Something as mundane as a batch of eggs or light filtering through a thin parting of curtains can make for great photographs if the composition and framing are right. Looking for beauty and stories in everyday objects, starting from one’s own home, is the idea that Chennai Photo Biennale tries to maintain through their outreach student programmes (which kickstarted in 2018). They have recently gone online following the lockdown. After a successful run with children, Chennai Photo Biennale is turning to teen photography enthusiasts this time, with their seven-weeks-long workshop titled Teen Photo Academy.
#EyeSpywithCPB was their first online workshop for children aged 10 to 13. In April, they ran two batches for five days each, focussing only on the basics of light, composition and “having fun with photos”. “With teenagers, we can move a lot faster with the basics. Another aspect that’s different in our #TeenPhotoAcademy is the length of the programme,” says Gayatri Nair, co-founder of CPB and one of the facilitators of this programme. She continues, “We want to go in-depth into concepts like visual thinking, how to read images, writing about your work, learning about history and master photographers, studying relationships of photography and film, helping them build portfolios and more.”
The programme has been devised through extensive research — even though there is good material in the field of photography learning in the West, examples from the Asian context need to be added to make the material more relatable, says Gayatri. “We have curated teaching resources from the Aperture Foundation, United Photo Industries and The New York Times among many more,” she continues. Along with Gayatri, Habiba, a photographer and filmmaker, and Sakshi, a graduate from NIFT Chennai, will be facilitating the programme.
Teaching a medium like photography online has proven to be not only challenging but eye opening too, for the CPB team. “We want to break the myth that to take pictures you need to ‘go somewhere’. Focus on the things that make a home, home.

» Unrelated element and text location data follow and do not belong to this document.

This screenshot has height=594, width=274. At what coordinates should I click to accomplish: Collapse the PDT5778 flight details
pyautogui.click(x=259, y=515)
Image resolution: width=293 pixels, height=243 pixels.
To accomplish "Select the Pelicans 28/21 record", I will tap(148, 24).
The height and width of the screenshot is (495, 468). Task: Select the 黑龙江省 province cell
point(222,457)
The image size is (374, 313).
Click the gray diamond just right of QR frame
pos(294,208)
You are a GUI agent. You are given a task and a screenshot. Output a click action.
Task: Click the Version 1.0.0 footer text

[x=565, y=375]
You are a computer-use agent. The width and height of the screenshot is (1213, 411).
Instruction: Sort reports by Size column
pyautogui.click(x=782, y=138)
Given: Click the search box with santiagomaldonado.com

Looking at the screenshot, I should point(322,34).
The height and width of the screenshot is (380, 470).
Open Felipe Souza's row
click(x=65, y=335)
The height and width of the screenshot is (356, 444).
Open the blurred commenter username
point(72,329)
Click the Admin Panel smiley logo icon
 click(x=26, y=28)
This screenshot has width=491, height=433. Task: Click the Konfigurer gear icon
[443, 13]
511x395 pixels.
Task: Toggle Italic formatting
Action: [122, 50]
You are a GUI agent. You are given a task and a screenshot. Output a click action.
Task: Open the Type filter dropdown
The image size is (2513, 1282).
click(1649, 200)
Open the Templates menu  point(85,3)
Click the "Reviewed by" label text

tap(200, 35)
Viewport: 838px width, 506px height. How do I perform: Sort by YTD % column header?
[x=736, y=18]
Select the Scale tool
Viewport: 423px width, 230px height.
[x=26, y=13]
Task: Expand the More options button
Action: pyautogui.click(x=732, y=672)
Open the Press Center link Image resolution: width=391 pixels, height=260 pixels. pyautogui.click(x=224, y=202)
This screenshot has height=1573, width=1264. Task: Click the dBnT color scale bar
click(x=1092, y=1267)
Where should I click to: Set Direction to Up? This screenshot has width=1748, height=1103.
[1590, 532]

The spaces, light, people, rituals... We are also encouraging ‘screenshot’ photography, where you call someone else and point your camera towards them and take photos using a phone screenshot,” says Gayatri. Despite overcoming technical difficulties, what is important is to keep the classes engaging. “A physical class can be boring if not planned and executed well. Sometimes we think that students will zone out if it is online, but that can happen just as easily, offline as well.” Making the classes interactive has shown some impressive results. Also, these classes have helped CPB expand their reach outside Chennai: In fact, this particular edition has seen children from five different cities.
Once the lockdown is lifted, CPB has plans to have a reunion with its online students. They are also in talks with the Government to launch this programme in four Government schools in Chennai.